文章目录
- 什么是非法sql:
- 拦截的意义是:
- 使用:
- 1、在pom文件中添加依赖
- 2、注入MybatisPlusInterceptor类,并配置BlockAttackInnerInterceptor拦截器
- 测试:
什么是非法sql:
不带where子句的delete和update,在生产环境中是不允许的。因为不带where子句的delete和update将会影响全表数据。这是非常可怕的!!
拦截的意义是:
就是阻止恶意的全表更新或删除
使用:
如果项目中还没添加mybatis-plus依赖:
<dependency>
<groupId>com.baomidou</groupId>
<artifactId>mybatis-plus-boot-starter</artifactId>
<version>3.1.0</version>
</dependency>
<dependency>
<groupId>com.baomidou</groupId>
<artifactId>mybatis-plus-generator</artifactId>
<version>3.1.0</version>
</dependency>
1、在pom文件中添加依赖
<!-- MP防全表更新与删除插件 -->
<dependency>
<groupId>com.baomidou</groupId>
<artifactId>mybatis-plus-extension</artifactId>
<version>3.5.1</version>
</dependency>
2、注入MybatisPlusInterceptor类,并配置BlockAttackInnerInterceptor拦截器
@Configuration
public class MybatisPlusConfig {
@Bean
public MybatisPlusInterceptor mybatisPlusInterceptor() {
MybatisPlusInterceptor interceptor = new MybatisPlusInterceptor();
interceptor.addInnerInterceptor(new BlockAttackInnerInterceptor());
return interceptor;
}
}
测试:
数据库t_user表:
实体类:
@TableName("t_user")
@Data
public class UserPO implements Serializable {
@TableId(type = IdType.ASSIGN_ID)
private Long id;
private String userName;
private String password;
private String nickName;
private int delFlag;
}
UserPOMapper:
@Mapper
public interface UserPOMapper extends BaseMapper<UserPO> {
}
IUserService:
public interface IUserService extends IService<UserPO> {
}
IUserServiceImpl:
@Service
public class IUserServiceImpl extends ServiceImpl<UserPOMapper, UserPO> implements IUserService {
}
Test:
@Autowired
private IUserService iUserService;
@Test
public void extension(){
UserPO userPO = new UserPO();
userPO.setUserName("yuan5");
userPO.setPassword("123456");
userPO.setNickName("bruce5");
/**
+ SQL:UPDATE user SET user_name=?,password=?,nick_name=?;
*/
boolean b = iUserService.saveOrUpdate(userPO, null);
System.out.println(b);
}
**执行上面的测试方法,将抛出如下错误信息: **
org.mybatis.spring.MyBatisSystemException: nested exception is org.apache.ibatis.exceptions.PersistenceException:
### Error updating database. Cause: com.baomidou.mybatisplus.core.exceptions.MybatisPlusException: Prohibition of table update operation
### The error may exist in com/example/demo/mapper/UserPOMapper.java (best guess)

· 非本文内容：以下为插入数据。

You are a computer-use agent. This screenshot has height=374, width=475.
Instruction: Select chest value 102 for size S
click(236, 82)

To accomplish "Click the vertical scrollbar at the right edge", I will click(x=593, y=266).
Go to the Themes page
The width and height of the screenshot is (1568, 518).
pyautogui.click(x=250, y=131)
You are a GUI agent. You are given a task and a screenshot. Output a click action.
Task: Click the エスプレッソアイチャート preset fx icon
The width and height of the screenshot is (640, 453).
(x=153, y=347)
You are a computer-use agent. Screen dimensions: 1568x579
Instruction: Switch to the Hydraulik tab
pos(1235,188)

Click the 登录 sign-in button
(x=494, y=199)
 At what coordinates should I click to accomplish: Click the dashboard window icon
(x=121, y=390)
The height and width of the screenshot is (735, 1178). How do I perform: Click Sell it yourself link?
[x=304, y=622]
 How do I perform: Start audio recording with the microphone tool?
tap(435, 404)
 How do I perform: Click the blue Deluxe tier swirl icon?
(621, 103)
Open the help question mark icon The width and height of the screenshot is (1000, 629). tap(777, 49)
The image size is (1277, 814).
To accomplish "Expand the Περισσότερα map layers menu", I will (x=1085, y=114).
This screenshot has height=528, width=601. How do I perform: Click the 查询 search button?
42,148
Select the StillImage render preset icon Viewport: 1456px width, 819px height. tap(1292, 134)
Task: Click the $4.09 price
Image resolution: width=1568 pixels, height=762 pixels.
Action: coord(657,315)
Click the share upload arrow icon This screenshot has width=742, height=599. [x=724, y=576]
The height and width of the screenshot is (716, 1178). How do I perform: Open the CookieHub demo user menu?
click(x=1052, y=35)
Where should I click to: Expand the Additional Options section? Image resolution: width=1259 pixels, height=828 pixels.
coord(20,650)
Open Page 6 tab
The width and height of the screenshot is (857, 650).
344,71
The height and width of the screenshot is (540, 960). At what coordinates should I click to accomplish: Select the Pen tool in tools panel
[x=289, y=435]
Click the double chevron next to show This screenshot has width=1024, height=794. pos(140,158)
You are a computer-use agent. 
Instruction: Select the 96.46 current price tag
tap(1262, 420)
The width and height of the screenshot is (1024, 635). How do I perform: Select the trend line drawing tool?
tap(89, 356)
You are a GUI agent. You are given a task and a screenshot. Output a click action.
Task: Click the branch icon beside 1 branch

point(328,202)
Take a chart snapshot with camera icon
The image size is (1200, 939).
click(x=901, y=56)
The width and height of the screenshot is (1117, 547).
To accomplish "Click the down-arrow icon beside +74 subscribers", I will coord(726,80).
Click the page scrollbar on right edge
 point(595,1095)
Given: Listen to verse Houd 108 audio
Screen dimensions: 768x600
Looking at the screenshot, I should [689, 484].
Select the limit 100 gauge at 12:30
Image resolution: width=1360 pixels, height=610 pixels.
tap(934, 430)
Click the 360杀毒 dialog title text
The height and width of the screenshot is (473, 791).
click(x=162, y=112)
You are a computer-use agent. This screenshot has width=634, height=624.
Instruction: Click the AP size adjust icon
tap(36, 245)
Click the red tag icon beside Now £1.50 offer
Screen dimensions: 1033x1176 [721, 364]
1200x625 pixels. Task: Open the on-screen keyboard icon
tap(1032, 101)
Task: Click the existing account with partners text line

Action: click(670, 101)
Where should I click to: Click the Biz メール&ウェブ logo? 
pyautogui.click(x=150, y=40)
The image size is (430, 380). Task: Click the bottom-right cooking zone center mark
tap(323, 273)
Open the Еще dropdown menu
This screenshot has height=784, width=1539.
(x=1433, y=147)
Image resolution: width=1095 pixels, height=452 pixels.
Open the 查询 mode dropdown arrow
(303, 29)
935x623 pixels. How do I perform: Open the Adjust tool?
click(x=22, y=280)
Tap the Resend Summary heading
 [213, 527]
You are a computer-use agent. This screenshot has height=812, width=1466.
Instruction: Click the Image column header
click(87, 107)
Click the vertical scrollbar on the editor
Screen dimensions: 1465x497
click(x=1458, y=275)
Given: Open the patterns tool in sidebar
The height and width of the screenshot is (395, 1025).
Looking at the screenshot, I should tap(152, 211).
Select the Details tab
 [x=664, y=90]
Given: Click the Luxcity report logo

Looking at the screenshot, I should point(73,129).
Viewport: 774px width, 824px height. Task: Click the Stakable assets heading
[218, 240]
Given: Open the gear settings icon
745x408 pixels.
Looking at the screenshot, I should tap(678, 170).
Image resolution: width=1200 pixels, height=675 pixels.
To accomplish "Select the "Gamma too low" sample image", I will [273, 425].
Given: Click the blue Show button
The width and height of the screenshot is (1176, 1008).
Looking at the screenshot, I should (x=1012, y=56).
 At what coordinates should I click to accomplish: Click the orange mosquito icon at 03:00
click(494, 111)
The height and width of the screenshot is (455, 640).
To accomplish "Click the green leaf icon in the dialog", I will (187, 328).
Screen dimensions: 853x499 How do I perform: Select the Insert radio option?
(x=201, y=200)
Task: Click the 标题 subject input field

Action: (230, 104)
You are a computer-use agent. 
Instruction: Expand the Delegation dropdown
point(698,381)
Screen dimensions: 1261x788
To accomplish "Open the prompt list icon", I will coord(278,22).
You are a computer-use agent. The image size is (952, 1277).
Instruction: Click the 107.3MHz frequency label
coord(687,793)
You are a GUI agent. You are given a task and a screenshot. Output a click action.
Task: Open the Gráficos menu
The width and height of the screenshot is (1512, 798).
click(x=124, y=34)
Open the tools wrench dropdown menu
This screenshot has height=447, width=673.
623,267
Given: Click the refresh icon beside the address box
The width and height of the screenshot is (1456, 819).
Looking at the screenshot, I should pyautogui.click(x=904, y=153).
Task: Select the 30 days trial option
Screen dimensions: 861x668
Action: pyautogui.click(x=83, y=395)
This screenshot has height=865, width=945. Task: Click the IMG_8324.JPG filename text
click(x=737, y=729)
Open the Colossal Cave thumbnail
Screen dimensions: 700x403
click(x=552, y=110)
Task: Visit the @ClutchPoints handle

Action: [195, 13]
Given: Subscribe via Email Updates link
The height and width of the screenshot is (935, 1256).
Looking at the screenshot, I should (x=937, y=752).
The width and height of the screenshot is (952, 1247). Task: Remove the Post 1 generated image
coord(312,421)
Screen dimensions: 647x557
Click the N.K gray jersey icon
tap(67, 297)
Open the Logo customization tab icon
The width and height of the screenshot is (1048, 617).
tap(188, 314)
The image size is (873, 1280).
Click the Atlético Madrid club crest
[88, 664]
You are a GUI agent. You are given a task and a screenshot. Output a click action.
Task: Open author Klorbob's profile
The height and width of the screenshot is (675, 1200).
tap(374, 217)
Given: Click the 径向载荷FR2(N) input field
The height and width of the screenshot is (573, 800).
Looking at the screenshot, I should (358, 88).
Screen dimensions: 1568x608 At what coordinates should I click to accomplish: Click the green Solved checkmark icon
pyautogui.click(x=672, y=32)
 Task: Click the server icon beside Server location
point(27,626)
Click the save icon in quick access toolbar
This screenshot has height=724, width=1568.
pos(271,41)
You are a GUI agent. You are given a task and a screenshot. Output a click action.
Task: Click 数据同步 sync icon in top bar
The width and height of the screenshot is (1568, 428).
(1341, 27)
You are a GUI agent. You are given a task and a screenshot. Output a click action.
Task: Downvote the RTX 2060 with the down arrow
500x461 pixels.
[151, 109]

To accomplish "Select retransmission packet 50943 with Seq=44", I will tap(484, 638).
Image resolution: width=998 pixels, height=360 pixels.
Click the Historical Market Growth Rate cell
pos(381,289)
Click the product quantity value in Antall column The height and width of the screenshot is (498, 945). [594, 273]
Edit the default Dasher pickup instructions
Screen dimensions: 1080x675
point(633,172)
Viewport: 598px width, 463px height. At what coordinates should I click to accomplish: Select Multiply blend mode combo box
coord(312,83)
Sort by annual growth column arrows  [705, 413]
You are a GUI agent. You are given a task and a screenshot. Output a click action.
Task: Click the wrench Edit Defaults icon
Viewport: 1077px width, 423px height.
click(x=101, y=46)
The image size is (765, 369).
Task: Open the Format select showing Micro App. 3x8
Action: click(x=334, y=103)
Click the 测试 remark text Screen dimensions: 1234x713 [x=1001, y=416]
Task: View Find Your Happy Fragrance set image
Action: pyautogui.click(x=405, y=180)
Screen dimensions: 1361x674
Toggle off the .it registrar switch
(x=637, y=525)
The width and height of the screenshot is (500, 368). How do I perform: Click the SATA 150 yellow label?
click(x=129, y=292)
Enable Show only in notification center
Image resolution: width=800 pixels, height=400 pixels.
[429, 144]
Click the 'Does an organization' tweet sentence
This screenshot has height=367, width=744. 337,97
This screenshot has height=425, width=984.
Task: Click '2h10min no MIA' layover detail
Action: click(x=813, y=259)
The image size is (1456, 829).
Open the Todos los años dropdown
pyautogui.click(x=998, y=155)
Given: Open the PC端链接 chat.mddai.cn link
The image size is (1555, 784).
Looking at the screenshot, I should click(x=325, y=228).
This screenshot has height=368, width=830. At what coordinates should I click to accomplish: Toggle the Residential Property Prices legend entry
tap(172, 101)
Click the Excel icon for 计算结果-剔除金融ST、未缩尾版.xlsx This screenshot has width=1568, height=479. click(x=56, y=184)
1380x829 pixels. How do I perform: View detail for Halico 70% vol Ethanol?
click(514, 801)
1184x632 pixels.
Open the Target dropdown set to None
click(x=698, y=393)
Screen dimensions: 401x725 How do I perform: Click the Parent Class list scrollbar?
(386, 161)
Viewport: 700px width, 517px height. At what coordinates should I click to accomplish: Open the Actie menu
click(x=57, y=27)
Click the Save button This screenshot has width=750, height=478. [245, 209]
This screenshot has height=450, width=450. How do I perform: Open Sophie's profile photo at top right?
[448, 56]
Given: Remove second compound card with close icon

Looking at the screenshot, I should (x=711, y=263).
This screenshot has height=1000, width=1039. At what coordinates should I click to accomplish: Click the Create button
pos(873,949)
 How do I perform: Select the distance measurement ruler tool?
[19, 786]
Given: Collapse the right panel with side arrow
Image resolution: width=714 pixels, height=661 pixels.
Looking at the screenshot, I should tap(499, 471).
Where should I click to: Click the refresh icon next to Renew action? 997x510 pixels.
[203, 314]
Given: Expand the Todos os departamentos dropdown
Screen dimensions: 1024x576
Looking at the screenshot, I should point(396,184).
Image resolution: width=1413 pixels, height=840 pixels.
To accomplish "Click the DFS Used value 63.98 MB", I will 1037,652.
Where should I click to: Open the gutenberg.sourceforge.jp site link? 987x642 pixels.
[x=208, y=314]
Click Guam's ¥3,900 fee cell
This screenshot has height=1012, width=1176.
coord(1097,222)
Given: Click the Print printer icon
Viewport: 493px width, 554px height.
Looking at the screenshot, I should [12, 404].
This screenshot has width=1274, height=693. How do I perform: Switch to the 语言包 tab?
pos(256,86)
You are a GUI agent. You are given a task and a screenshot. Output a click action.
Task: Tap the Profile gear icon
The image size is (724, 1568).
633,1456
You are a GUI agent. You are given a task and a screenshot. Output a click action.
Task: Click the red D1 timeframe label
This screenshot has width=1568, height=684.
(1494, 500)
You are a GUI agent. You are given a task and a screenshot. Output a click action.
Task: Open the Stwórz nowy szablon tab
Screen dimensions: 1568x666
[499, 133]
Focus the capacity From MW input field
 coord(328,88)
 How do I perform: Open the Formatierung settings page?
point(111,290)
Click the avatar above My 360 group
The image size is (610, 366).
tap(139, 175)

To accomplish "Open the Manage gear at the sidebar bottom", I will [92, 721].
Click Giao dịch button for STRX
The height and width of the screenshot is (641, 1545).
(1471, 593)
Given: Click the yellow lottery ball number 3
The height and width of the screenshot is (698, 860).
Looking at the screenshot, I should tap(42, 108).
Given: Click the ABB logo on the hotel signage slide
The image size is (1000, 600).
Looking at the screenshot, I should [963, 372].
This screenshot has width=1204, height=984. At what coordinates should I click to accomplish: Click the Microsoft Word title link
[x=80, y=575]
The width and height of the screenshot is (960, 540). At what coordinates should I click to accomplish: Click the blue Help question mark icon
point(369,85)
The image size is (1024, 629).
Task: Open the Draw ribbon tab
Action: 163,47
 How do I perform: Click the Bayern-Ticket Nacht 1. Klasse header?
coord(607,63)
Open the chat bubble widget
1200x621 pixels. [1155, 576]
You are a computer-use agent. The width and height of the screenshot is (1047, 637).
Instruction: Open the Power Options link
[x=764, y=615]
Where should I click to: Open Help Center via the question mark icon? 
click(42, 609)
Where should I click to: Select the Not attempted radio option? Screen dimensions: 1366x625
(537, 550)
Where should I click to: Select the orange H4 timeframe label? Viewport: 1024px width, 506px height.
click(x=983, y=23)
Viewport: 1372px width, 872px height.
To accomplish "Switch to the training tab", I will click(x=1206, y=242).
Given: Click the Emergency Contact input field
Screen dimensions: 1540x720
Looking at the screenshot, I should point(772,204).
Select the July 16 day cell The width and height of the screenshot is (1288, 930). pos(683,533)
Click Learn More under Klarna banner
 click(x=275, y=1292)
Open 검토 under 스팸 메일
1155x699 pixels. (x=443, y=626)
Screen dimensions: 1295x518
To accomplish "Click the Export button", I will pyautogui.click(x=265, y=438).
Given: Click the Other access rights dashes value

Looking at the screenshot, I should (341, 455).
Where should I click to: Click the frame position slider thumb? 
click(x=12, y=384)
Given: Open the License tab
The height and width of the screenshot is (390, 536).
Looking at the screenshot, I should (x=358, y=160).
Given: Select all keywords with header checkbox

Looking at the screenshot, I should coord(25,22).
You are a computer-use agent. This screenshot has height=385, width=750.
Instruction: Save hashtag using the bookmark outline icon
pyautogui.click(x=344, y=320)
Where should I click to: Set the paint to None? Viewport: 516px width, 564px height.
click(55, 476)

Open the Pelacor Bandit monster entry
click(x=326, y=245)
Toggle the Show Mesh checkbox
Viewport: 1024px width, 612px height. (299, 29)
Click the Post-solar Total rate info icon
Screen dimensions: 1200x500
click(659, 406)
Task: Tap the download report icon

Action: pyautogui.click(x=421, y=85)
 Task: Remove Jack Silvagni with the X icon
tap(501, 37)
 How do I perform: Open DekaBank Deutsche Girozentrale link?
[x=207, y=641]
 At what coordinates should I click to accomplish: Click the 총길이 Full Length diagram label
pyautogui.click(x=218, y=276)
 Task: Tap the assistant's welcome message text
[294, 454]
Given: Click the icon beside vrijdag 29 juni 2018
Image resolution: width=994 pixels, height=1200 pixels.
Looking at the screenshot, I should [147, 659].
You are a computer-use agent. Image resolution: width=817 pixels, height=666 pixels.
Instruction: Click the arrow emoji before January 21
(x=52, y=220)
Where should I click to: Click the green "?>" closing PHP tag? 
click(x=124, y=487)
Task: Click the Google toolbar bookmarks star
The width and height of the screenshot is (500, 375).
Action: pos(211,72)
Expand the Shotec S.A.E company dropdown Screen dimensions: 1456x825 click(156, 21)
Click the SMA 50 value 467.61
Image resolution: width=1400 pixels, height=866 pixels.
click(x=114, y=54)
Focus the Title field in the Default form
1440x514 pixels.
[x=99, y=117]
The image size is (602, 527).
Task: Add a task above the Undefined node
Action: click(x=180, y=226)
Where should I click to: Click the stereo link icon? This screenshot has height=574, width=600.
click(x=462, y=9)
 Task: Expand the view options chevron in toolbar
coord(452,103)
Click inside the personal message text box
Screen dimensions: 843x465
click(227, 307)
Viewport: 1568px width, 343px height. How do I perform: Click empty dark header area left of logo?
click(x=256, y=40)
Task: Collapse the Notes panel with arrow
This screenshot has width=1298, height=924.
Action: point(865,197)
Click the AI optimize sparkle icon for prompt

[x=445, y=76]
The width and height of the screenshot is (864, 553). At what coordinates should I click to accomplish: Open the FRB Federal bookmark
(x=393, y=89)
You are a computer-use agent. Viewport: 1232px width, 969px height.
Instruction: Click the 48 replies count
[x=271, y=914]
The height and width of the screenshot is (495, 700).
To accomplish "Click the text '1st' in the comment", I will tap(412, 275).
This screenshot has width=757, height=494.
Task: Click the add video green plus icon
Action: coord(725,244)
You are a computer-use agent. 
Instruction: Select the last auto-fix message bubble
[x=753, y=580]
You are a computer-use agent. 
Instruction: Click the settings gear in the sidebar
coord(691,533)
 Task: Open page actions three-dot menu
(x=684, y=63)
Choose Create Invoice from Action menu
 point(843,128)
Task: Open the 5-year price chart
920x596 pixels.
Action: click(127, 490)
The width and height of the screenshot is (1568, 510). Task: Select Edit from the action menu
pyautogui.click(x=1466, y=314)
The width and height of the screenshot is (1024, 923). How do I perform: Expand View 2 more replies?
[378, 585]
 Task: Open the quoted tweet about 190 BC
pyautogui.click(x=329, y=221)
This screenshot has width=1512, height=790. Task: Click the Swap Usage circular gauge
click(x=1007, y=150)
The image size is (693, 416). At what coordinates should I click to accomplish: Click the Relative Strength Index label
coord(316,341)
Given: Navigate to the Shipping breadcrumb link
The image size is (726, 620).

### The error may involve com.example.demo.mapper.UserPOMapper.update
### The error occurred while executing an update
### Cause: com.baomidou.mybatisplus.core.exceptions.MybatisPlusException: Prohibition of table update operation
上面的错误信息中,“Prohibition of table update operation” 禁止全表更新操作,这样就能阻止全表更新和删除操作。